> **PASSAGE**

BEGIN

The headlines make it sound like a disaster. Starting February 24, 2026, Indian exports to the US are hitting a 10% tariff wall for a 150-day sprint. Everyone’s talking about "uncertainty" and "looming crises," but if you're actually on the ground, the reality is a lot more nuanced—and frankly, a bit of a relief compared to where we were a month ago.
Let’s be real. We just came out of a period where some Indian goods were getting whacked with 25% or even 50% duties. A 10% blanket rate is a massive step down. Is it perfect? No. Does it create a massive headache for long-term contracts? Absolutely. But the panic is overshadowing the fact that the US Supreme Court basically just did Indian exporters a huge favor by nuking Trump’s previous "reciprocal" tariffs.
Why the 10% Tariff is Actually a Reset
Don't get it twisted. This isn't a new aggressive tax so much as it's a legal pivot by the White House. Last week, the US Supreme Court ruled that the previous sweeping tariffs were illegal. They basically told the President he overstepped his authority using the 1977 International Emergency Economic Powers Act (IEEPA).

END

> **COLLECTED MATERIAL**
BEGIN

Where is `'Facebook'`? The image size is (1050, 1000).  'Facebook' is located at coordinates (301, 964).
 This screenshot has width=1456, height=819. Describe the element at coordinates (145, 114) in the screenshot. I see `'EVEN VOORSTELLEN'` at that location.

END

Return the full text on the 10% US tariff on Indian exports, word for word, from its first sentence to its last.

> **ANSWER SECTION**
The headlines make it sound like a disaster. Starting February 24, 2026, Indian exports to the US are hitting a 10% tariff wall for a 150-day sprint. Everyone’s talking about "uncertainty" and "looming crises," but if you're actually on the ground, the reality is a lot more nuanced—and frankly, a bit of a relief compared to where we were a month ago.
Let’s be real. We just came out of a period where some Indian goods were getting whacked with 25% or even 50% duties. A 10% blanket rate is a massive step down. Is it perfect? No. Does it create a massive headache for long-term contracts? Absolutely. But the panic is overshadowing the fact that the US Supreme Court basically just did Indian exporters a huge favor by nuking Trump’s previous "reciprocal" tariffs.
Why the 10% Tariff is Actually a Reset
Don't get it twisted. This isn't a new aggressive tax so much as it's a legal pivot by the White House. Last week, the US Supreme Court ruled that the previous sweeping tariffs were illegal. They basically told the President he overstepped his authority using the 1977 International Emergency Economic Powers Act (IEEPA).